PROVIDENCE, R.I. [Brown University] — It’s nearly impossible to categorize Lorin Crawford’s research into a single discipline. Crawford, an assistant professor of biostatistics at Brown's School of Public Health, is equally fluent in genomics, physics, machine learning and pure math, and his various realms of expertise blend in harmony to produce novel research about nonlinear interactions between genes. By constructing nuanced machine learning algorithms and running them on genomic datasets, Crawford is tackling how gene interactions contribute to trait architecture and disease etiology.

In practice, Crawford’s research falls into three buckets.

The first involves sourcing datasets from consortia that have taken DNA samples from upward of 100,000 individuals and building algorithmic models to understand how certain traits might arise from one gene’s interaction with another. His algorithms can forecast trait expression, from body mass index and height to gene dysregulation that might lead to an unhealthy tumor. Using the output of this research, Crawford and his team recommend targeted treatment strategies founded on a more robust understanding of how a set of genes additively give rise to a particular disease.

In the second, Crawford applies a similar methodology to cancer genomics research, in which he and his team study the roots of tumor resistance in order to increase drug effectiveness.

Imaging, the third bucket of his research, is another tool for refining targeted therapy, by visualizing tumor structure to understand the mechanisms that cause it to proliferate. “If I took an image of a brain tumor from an MRI scan,” Crawford proposed, “does that hold information about the biological processes that created this structure that’s contributing to the sickness of this patient?”

“Maybe I could look at a brain tumor and say, ‘Okay, this is a weird morphological signature that looks like other brain tumors we’ve seen, and I know that other patients were better treated with this treatment type,’” he said. “So, by that similarity, maybe I should try that treatment strategy on this person as well.”
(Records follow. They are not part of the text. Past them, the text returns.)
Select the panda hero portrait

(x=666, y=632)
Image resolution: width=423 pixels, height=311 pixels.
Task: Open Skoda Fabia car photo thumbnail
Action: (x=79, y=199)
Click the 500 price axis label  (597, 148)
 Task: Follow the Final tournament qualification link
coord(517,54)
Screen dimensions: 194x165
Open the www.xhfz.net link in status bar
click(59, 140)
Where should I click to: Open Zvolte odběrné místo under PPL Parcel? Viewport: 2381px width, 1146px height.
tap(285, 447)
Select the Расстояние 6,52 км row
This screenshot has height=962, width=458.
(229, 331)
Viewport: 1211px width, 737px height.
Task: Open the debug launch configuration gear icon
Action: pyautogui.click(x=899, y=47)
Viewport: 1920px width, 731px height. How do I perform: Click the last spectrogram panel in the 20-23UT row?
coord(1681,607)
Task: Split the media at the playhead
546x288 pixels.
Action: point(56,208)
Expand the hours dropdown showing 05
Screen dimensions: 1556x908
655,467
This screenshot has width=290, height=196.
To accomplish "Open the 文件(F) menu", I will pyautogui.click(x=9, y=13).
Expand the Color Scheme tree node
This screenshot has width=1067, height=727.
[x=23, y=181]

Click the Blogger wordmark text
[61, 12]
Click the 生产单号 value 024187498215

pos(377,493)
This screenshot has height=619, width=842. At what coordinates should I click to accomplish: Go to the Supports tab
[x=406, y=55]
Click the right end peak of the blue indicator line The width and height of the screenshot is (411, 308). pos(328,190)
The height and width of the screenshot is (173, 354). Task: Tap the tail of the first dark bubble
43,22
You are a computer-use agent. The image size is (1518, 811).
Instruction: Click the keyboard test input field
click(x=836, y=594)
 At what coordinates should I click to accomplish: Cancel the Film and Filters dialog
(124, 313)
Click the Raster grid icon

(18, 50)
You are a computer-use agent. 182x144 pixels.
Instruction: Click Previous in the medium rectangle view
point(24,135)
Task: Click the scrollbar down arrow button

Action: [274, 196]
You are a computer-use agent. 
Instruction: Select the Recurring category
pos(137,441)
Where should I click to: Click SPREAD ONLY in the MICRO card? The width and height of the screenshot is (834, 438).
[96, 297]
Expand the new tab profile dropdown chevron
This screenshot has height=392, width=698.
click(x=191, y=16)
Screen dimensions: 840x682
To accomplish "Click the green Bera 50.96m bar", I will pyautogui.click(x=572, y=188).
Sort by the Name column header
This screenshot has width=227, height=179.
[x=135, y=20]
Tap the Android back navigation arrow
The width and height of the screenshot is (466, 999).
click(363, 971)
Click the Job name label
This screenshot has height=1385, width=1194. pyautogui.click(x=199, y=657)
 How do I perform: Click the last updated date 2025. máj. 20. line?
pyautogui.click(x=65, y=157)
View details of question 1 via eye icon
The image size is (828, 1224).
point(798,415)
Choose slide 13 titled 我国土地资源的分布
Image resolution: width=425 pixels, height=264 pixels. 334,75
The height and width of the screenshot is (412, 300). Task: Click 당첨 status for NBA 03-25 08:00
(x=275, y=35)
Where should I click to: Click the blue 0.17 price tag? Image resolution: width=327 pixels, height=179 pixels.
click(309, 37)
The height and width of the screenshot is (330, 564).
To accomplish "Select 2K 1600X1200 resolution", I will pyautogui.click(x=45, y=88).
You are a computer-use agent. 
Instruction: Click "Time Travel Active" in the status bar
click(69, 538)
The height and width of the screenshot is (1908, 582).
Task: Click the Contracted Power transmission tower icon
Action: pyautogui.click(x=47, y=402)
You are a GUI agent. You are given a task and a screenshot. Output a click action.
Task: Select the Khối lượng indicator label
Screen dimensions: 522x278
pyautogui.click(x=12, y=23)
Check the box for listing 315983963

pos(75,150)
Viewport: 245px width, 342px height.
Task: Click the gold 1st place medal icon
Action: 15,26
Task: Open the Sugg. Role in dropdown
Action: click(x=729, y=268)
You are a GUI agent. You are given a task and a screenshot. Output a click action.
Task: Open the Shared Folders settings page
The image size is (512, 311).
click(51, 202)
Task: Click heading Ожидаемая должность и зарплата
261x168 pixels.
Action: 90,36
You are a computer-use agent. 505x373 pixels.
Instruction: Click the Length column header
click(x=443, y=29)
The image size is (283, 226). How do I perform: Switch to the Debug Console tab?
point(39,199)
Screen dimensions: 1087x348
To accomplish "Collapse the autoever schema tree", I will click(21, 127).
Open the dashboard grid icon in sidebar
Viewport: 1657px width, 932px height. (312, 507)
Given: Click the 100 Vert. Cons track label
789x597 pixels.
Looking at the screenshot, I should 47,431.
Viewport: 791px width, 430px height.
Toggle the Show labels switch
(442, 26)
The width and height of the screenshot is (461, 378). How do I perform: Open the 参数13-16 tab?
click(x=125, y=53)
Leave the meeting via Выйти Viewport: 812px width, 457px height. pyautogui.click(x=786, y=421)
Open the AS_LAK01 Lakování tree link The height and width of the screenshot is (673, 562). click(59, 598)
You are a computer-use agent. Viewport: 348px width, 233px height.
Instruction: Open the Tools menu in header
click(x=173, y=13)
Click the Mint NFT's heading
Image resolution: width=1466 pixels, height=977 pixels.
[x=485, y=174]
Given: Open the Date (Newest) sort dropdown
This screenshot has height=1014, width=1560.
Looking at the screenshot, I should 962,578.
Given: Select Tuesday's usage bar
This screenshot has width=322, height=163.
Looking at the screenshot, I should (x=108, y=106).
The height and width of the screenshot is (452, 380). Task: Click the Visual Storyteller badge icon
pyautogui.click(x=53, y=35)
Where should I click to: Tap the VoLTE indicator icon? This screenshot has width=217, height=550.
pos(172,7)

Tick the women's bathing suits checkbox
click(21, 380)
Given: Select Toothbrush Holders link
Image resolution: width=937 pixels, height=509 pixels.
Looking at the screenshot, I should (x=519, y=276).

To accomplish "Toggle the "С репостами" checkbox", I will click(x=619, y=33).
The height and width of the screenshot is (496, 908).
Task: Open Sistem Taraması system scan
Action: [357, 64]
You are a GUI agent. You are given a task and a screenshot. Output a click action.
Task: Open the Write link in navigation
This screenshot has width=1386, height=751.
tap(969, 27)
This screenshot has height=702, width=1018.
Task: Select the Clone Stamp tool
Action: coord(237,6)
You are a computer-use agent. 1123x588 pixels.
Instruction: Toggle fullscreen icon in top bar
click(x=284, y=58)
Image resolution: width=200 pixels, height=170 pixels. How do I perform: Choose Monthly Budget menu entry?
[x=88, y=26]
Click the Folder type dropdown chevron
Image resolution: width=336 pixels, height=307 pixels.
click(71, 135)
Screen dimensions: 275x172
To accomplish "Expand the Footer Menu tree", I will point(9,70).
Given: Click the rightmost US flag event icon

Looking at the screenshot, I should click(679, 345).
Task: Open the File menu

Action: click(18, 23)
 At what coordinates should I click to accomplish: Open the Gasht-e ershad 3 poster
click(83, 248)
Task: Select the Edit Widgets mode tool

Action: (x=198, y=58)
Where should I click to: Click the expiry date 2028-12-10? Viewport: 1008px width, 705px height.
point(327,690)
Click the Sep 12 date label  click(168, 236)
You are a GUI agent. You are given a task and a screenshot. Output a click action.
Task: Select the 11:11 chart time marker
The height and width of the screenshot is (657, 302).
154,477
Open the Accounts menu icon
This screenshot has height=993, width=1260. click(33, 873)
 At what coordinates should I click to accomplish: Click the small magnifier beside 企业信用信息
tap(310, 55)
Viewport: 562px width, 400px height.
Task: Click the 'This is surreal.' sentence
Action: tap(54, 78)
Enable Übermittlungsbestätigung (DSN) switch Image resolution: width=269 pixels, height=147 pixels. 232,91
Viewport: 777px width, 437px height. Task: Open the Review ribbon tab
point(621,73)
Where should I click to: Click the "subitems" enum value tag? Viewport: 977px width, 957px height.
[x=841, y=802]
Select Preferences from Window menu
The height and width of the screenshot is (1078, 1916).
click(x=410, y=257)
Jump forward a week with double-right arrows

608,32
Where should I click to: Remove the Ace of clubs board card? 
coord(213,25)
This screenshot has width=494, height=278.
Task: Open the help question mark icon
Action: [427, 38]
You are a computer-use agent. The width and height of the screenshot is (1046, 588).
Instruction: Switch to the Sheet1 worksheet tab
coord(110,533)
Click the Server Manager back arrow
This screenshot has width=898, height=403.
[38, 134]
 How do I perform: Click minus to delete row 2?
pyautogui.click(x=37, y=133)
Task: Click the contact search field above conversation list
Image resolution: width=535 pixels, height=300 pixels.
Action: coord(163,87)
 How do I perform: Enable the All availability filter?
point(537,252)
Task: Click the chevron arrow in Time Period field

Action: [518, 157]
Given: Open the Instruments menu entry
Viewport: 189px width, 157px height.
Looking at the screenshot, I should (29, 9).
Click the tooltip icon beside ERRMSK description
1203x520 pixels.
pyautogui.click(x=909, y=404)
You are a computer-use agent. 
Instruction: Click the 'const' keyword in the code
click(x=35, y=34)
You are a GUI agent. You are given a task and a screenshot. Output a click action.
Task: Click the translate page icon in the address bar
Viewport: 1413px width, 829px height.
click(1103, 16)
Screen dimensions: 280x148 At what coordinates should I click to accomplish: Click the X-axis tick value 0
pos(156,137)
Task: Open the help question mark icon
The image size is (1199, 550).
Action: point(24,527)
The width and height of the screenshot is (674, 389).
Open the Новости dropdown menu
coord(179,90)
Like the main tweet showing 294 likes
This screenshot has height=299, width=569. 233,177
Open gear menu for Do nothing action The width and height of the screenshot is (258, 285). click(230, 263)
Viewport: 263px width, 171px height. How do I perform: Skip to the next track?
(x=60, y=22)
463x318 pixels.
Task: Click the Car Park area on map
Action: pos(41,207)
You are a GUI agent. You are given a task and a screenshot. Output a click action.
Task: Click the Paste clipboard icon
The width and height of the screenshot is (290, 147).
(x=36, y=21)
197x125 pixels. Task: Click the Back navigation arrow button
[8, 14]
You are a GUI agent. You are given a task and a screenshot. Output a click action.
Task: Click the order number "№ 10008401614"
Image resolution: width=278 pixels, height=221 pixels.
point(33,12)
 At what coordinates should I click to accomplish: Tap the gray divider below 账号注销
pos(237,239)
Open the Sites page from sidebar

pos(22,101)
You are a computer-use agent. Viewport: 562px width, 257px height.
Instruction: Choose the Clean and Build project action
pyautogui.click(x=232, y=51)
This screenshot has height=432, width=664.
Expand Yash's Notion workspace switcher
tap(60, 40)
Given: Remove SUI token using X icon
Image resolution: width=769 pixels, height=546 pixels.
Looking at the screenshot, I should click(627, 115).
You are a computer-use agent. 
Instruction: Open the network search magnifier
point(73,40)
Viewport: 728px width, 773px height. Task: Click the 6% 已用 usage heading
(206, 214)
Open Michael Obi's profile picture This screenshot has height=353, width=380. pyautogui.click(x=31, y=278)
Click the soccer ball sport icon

Crawford’s lab has recently created synthetic tumor models from tissue taken from actual tumor patients, and he hopes to publish a paper soon on their findings. This method of modeling allows researchers to reproduce tumor structures and mechanisms ex vivo, without testing on a tumor in a live patient but instead on a synthetic model.

The potential implications and applications of his research are vast and have been validated in published papers, such as one detailing drug combination therapies to target treatment-resistant melanoma.

Crawford works collaboratively with researchers at Brown and at the Broad Institute of MIT and Harvard to put his findings into practice in clinical settings. He characterizes this symbiotic working relationship as an end-to-end pipeline in which he strives “to build models that better form both the data that they’ve already generated but also maybe potentially give them some kind of insights, new data that might be helpful in finding new discoveries.”